His primary focus is the claimed upcoming Singularity, which I'm sure you're familiar with. His claims no doubt sound as absurd as any description of our technology and society would be to someone from two centuries ago.
The key difference is he's projecting we're at/just reaching the elbow point of a exponential curve of progress. The latest batch of newest/superior technology gets turned onto itself to improve and produce even better versions, so we're living in an era where we're seeing this exponential growth right in front of our eyes. I'd think you're observing it as well.
I honestly can't ignore this reality, all I have to do is look around. In my lifetime, we went from simplistic rotary phones to iphones. In just the past couple of years the new shit that pops every year makes my jaw drop (my local electronics stores are now selling 3D TVs...it's nuts).

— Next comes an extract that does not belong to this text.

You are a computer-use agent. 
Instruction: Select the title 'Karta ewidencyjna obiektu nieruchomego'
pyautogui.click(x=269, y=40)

That technology in general is growing at an exponential rate? Well sure, in some sectors certainly, but at the cost of increasing environmental damage and resource depletion.
Problems exist and there is no disputing that. What I dispute is any notion these probems are insurmountable or would take ridiculously excessive amounts of time to address based on current technological progress.
Will we fuck it all up and lose everything? I certainly don't dismiss that possibility, but I'm not going to go get depressed about it either. There's reason to be quite optimistic in my opinon.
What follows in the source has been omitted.